┌──
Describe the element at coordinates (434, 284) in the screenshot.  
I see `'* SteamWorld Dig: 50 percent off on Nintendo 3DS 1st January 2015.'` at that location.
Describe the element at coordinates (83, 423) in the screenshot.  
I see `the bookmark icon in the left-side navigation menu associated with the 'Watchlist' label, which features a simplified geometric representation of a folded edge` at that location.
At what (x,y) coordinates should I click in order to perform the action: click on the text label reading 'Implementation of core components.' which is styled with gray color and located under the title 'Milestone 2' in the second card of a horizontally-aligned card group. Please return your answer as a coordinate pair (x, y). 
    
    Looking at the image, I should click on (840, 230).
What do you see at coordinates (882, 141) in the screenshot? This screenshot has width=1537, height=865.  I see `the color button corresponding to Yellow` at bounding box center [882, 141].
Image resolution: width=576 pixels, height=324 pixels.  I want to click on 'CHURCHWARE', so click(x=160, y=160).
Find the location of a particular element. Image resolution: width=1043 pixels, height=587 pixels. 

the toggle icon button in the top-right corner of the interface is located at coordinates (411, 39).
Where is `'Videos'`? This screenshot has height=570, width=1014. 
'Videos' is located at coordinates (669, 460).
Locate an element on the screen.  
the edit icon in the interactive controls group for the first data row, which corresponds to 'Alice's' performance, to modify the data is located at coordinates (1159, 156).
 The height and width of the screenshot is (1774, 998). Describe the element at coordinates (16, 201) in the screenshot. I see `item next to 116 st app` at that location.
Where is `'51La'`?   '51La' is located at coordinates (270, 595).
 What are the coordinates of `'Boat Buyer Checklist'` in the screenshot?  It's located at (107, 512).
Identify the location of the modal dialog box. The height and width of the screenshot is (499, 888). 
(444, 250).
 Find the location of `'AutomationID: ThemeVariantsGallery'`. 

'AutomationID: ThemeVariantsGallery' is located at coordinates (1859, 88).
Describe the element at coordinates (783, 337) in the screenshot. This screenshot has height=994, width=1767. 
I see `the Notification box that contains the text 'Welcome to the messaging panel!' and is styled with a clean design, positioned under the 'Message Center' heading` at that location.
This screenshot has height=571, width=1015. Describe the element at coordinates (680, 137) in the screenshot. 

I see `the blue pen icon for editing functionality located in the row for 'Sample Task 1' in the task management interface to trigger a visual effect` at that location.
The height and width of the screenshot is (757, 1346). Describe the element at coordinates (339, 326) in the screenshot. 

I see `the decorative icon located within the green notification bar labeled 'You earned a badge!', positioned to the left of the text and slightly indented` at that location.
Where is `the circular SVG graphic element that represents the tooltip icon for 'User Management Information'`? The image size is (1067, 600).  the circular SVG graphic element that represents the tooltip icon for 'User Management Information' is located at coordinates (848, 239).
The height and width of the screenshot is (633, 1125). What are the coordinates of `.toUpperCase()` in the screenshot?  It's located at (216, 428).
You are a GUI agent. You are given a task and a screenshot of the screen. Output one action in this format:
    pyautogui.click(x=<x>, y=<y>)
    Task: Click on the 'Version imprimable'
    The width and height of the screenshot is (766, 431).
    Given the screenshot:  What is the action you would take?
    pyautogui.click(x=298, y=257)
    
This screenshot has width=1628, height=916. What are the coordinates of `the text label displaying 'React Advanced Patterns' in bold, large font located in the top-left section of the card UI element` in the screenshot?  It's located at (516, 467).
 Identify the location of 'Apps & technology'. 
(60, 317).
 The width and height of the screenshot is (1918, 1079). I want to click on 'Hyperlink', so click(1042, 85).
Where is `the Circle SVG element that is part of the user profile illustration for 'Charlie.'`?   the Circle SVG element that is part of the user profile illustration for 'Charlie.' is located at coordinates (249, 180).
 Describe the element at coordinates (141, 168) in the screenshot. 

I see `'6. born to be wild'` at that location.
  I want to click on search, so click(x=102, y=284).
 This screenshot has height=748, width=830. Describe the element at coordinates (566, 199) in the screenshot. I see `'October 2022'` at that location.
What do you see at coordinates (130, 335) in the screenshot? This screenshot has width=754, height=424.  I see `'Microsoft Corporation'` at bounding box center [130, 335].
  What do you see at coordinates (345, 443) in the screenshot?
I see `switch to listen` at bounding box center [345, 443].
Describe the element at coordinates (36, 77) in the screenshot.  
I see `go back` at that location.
└──
_DIRECTIONS_
Gather every line of the material above that contains the word "card".

_THE SOLUTION_
At what (x,y) coordinates should I click in order to perform the action: click on the text label reading 'Implementation of core components.' which is styled with gray color and located under the title 'Milestone 2' in the second card of a horizontally-aligned card group. Please return your answer as a coordinate pair (x, y). 
This screenshot has width=1628, height=916. What are the coordinates of `the text label displaying 'React Advanced Patterns' in bold, large font located in the top-left section of the card UI element` in the screenshot?  It's located at (516, 467).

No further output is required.